The Superchain is a network of OP Stack chains sharing:

Bridge contracts on L1
Sequencer coordination
Governance via the Optimism Collective
Interoperability messaging

Current Superchain members include OP Mainnet, Base, Zora, Mode, Fraxtal, Metal, and others. All share the same upgrade path and security model.
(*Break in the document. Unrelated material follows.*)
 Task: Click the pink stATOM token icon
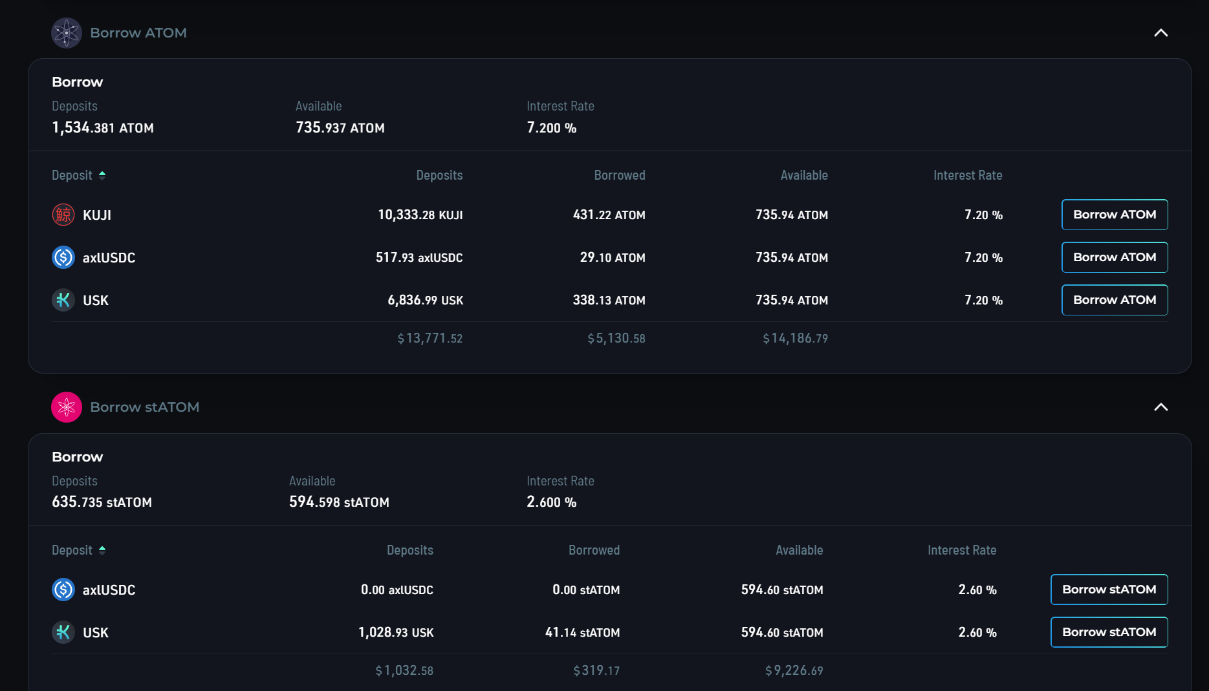pos(66,407)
Building a Custom OP Chain

Use the OP Stack to launch your own chain:

# Clone the optimism monorepo
git clone https://github.com/ethereum-optimism/optimism.git
cd optimism

# Install dependencies
pnpm install

# Configure your chain (edit deploy-config)
# Deploy L1 contracts
# Start op-node, op-geth, op-batcher, op-proposer

Refer to the OP Stack Getting Started Guide for complete chain deployment.

Governance

The Optimism Collective governs the protocol through a bicameral system:

Token House — OP token holders vote on protocol upgrades, incentive programs, and treasury allocations
Citizens' House — Soulbound "citizen" badges vote on retroactive public goods funding (RetroPGF)

OP Token

Property	Value
Address (L2)	`0x4200000000000000000000000000000000000042`
Address (L1)	`0x4200000000000000000000000000000000000042` is the L2 predeploy; L1 address is `0x4200000000000000000000000000000000000042` bridged
Total supply	4,294,967,296 (2^32)
Type	Governance only (no fee burn or staking yield)

Delegation

OP token holders delegate voting power to active governance participants:

import { parseAbi } from "viem";

const opTokenAbi = parseAbi([
  "function delegate(address delegatee) external",
  "function delegates(address account) external view returns (address)",
  "function getVotes(address account) external view returns (uint256)",
]);

const OP_TOKEN = "0x4200000000000000000000000000000000000042" as const;

// Delegate voting power
const hash = await walletClient.writeContract({
  address: OP_TOKEN,
  abi: opTokenAbi,
  functionName: "delegate",
  args: [delegateAddress],
});

Key Differences from Ethereum

Feature	Ethereum	OP Mainnet
Block time	12 seconds	2 seconds
Gas pricing	Single base fee	L2 execution + L1 data fee
`block.number`	L1 block number	L2 block number
Finality	~15 minutes (2 epochs)	7 days for L2→L1 (challenge period)
Sequencing	Decentralized validators	Centralized sequencer (OP Labs)
`PREVRANDAO`	Beacon chain randomness	Sequencer-set value (NOT random, do NOT use for randomness)
`PUSH0`	Supported (Shanghai+)	Supported
`block.difficulty`	Always 0 post-merge	Always 0

Opcodes Differences

PREVRANDAO (formerly DIFFICULTY) — Returns the sequencer-set value, NOT true randomness. Never use for on-chain randomness. Use Chainlink VRF or a commit-reveal scheme.
ORIGIN / CALLER — Work normally for L2 transactions. For L1→L2 deposits, the origin is aliased (see Sender Aliasing).
All other opcodes behave identically to Ethereum.

Unsupported Features

No native account abstraction (EIP-4337) — Use third-party bundlers (Pimlico, Alchemy, Stackup).
No eth_getProof with pending block tag — Use latest instead.